§ 39. This pure passion for nature in its abstract being, is still increased in its intensity by the two elements above taken notice of,—the love of antiquity, and the love of color and beautiful form, mortified in our streets, and seeking for food in the wilderness and the ruin: both feelings, observe, instinctive in Scott from his childhood, as everything that makes a man great is always.

"And well the lonely infant knew
Recesses where the wallflower grew,
And honeysuckle loved to crawl
Up the long crag and ruined wall.
I deemed such nooks the sweetest shade
The sun in all its round surveyed."

Not that these could have been instinctive in a child in the Middle Ages. The sentiments of a people increase or diminish in intensity from generation to generation,—every disposition of the parents affecting the frame of the mind in their offspring: the soldier's child is born to be yet more a soldier, and the politician's to be still more a politician; even the slightest colors of sentiment and affection are transmitted to the heirs of life; and the crowning expression of the mind of a people is given when some infant of highest capacity, and sealed with the impress of this national character, is born where providential circumstances permit the full development of the powers it has received straight from Heaven, and the passions which it has inherited from its fathers.

§ 40. This love of ancientness, and that of natural beauty, associate themselves also in Scott with the love of liberty, which was indeed at the root even of all his Jacobite tendencies in politics. For, putting aside certain predilections about landed property, and family name, and "gentlemanliness" in the club sense of the word,—respecting which I do not now inquire whether they were weak or wise,—the main element which makes Scott like Cavaliers better than Puritans is, that he thinks the former free and masterful as well as loyal; and the latter formal and slavish. He is loyal, not so much in respect for law, as in unselfish love for the king; and his sympathy is quite as ready for any active borderer who breaks the law, or fights the king, in what Scott thinks a generous way, as for the king himself. Rebellion of a rough, free, and bold kind he is always delighted by; he only objects to rebellion on principle and in form: bare-headed and open-throated treason he will abet to any extent, but shrinks from it in a peaked hat and starched collar: nay, politically, he only delights in kingship itself, because he looks upon it as the head and centre of liberty; and thinks that, keeping hold of a king's hand, one may get rid of the cramps and fences of law; and that the people may be governed by the whistle, as a Highland clan on the open hill-side, instead of being shut up into hurdled folds or hedged fields, as sheep or cattle left masterless.
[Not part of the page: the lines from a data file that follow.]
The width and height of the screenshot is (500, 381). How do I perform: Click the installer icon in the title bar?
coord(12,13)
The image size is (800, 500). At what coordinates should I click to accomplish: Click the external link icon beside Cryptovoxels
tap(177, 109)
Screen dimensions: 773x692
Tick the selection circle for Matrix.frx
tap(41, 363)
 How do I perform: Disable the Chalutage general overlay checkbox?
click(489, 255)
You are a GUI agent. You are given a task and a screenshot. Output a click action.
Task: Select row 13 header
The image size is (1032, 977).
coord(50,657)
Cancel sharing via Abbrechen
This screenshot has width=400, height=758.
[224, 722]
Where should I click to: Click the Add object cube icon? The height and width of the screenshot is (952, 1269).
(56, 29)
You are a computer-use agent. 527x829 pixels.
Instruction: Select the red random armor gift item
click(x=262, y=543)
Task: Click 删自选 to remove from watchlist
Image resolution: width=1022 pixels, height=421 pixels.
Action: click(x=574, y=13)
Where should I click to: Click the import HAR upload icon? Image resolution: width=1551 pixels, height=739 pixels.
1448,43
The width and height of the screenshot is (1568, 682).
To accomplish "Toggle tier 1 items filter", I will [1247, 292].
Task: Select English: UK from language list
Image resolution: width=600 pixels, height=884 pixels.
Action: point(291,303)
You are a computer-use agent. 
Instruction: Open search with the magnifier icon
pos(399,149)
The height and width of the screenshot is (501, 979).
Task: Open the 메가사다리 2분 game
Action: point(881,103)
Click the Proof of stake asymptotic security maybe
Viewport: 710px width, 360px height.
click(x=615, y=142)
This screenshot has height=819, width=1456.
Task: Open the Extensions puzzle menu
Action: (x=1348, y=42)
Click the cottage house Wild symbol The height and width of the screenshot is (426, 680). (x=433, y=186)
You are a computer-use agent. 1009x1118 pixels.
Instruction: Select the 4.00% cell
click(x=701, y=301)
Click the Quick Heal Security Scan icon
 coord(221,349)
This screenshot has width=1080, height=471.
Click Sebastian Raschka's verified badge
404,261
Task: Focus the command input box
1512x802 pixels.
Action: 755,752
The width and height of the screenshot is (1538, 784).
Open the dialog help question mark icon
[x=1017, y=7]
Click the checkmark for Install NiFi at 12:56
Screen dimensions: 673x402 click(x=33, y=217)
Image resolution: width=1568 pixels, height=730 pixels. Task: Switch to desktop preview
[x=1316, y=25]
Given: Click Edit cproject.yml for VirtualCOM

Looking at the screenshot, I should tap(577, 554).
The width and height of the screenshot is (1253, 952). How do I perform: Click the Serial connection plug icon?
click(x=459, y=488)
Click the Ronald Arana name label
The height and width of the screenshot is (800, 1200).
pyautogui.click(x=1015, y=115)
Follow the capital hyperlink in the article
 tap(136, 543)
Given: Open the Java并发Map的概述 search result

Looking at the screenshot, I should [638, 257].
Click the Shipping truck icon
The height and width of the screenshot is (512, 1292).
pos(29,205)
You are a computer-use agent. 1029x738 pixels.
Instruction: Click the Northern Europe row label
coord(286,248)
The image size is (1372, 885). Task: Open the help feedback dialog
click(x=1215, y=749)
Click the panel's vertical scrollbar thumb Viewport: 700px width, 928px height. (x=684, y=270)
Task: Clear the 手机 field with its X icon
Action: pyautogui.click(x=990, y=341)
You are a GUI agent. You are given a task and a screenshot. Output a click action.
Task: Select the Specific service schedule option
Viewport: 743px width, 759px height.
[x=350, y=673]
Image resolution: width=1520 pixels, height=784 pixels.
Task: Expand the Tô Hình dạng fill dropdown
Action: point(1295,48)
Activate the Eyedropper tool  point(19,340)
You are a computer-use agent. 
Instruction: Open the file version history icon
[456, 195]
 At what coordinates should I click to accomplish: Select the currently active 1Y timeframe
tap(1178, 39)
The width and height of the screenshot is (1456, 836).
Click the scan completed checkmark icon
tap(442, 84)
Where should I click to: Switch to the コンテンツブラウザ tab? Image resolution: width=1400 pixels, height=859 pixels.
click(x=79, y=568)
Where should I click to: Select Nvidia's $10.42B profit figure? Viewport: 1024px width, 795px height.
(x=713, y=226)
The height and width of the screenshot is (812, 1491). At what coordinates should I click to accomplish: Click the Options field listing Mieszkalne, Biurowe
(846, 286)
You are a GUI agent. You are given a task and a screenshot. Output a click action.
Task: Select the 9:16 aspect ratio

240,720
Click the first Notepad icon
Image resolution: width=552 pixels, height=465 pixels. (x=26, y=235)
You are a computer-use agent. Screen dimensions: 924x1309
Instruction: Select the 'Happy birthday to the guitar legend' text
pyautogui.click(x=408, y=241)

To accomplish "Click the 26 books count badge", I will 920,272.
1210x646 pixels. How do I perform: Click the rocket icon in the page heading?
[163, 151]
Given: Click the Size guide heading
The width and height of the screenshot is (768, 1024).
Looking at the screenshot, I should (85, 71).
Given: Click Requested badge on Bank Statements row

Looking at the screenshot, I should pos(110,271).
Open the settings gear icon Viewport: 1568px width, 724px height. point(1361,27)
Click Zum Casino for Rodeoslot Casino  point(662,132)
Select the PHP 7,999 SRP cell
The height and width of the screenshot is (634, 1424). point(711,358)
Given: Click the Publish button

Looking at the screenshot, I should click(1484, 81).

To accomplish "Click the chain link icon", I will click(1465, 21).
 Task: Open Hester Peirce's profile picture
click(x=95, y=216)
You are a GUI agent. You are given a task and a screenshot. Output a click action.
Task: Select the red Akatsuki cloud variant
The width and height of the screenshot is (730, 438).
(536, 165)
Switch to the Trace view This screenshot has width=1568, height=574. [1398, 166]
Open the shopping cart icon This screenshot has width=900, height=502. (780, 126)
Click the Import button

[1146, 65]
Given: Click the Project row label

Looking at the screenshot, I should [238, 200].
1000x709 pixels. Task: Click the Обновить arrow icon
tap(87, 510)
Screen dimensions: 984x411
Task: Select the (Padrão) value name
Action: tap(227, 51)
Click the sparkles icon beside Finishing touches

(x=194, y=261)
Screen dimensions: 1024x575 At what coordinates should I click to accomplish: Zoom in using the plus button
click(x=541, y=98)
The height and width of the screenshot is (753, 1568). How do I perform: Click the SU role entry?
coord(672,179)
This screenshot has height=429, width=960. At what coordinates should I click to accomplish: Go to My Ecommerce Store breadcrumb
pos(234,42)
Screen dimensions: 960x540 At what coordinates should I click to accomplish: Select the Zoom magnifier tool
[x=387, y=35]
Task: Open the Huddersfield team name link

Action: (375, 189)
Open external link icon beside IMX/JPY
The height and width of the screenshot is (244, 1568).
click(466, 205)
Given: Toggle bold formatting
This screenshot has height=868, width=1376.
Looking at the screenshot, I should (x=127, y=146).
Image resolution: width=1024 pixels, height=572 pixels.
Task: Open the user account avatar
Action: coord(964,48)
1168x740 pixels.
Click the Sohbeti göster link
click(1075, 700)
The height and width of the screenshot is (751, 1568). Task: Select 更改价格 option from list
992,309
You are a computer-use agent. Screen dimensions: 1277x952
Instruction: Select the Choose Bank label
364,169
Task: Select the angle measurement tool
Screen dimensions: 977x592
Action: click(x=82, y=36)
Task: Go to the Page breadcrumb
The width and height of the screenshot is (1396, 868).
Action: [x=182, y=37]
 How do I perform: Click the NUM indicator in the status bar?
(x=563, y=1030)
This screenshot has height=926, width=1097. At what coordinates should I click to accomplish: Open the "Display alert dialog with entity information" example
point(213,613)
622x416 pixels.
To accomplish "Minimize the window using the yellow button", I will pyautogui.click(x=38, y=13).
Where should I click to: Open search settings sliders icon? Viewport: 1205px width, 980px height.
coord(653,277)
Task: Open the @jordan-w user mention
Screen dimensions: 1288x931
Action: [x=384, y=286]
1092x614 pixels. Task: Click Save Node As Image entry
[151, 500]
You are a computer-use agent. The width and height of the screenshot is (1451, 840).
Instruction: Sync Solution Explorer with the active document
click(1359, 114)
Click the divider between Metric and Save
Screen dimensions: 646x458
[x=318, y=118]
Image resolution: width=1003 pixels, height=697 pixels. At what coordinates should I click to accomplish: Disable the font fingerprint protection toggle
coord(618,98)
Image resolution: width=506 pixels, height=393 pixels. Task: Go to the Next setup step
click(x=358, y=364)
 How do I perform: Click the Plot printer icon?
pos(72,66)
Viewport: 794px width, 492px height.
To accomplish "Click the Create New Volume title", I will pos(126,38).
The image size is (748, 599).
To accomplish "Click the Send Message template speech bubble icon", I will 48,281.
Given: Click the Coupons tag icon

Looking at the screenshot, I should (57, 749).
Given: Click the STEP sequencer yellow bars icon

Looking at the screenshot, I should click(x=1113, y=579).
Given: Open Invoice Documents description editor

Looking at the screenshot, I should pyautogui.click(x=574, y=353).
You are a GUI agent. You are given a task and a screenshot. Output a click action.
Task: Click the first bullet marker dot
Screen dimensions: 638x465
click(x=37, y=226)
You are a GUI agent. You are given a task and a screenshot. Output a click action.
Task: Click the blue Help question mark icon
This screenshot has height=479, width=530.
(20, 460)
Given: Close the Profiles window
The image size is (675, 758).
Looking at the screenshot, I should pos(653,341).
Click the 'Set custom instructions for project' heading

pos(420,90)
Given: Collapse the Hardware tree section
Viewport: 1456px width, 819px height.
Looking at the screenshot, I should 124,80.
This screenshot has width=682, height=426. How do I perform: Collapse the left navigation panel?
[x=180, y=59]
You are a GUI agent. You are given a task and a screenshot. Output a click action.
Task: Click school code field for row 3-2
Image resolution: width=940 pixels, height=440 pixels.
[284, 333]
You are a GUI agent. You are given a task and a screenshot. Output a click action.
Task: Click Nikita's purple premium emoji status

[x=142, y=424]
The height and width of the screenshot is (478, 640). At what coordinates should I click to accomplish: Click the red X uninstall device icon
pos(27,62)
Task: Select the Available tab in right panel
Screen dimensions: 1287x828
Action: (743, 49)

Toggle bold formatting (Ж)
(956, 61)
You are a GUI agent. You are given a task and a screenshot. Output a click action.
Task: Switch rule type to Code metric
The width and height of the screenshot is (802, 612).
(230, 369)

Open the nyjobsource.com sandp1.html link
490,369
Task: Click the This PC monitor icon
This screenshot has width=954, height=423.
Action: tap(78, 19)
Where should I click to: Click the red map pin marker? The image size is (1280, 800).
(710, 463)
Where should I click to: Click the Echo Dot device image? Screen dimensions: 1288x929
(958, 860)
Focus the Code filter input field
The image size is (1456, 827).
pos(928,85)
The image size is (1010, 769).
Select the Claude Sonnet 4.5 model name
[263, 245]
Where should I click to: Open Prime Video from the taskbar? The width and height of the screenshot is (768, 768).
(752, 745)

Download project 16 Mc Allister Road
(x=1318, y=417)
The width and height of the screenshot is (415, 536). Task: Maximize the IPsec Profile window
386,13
§ 41. And thus nature becomes dear to Scott in a threefold way: dear to him, first, as containing those remains or memories of the past, which he cannot find in cities, and giving hope of Prætorian mound or knight's grave, in every green slope and shade of its desolate places;—dear, secondly, in its moorland liberty, which has for him just as high a charm as the fenced garden had for the mediæval:

"For I was wayward, bold, and wild,
A self-willed imp—a grandame's child;
But, half a plague, and half a jest,
Was still endured, beloved, caressed.
For me, thus nurtured, dost thou ask
The classic poet's well-conned task?
Nay, Erskine, nay. On the wild hill
Let the wild heathbell flourish still;
Cherish the tulip, prune the vine;
But freely let the woodbine twine,
And leave untrimmed the eglantine;"

—and dear to him, finally, in that perfect beauty, denied alike in cities and in men, for which every modern heart had begun at last to thirst, and Scott's, in its freshness and power, of all men's, most earnestly.

§ 42. And in this love of beauty, observe, that (as I said we might except) the love of color is a leading element, his healthy mind being incapable of losing, under any modern false teaching, its joy in brilliancy of hue. Though not so subtle a colorist as Dante, which, under the circumstances of the age, he could not be, he depends quite as much upon color for his power or pleasure. And, in general, if he does not mean to say much about things, the one character which he will give is color, using it with the most perfect mastery and faithfulness, up to the point of possible modern perception. For instance, if he has a sea-storm to paint in a single line, he does not, as a feebler poet would probably have done, use any expression about the temper or form of the waves; does not call them angry or mountainous. He is content to strike them out with two dashes of Tintoret's favorite colors:

"The blackening wave edged with white;
To inch and rock the seamews fly."

There is no form in this. Nay, the main virtue of it is, that it gets rid of all form. The dark raging of the sea—what form has that? But out of the cloud of its darkness those lightning flashes of the foam, coming at their terrible intervals—you need no more.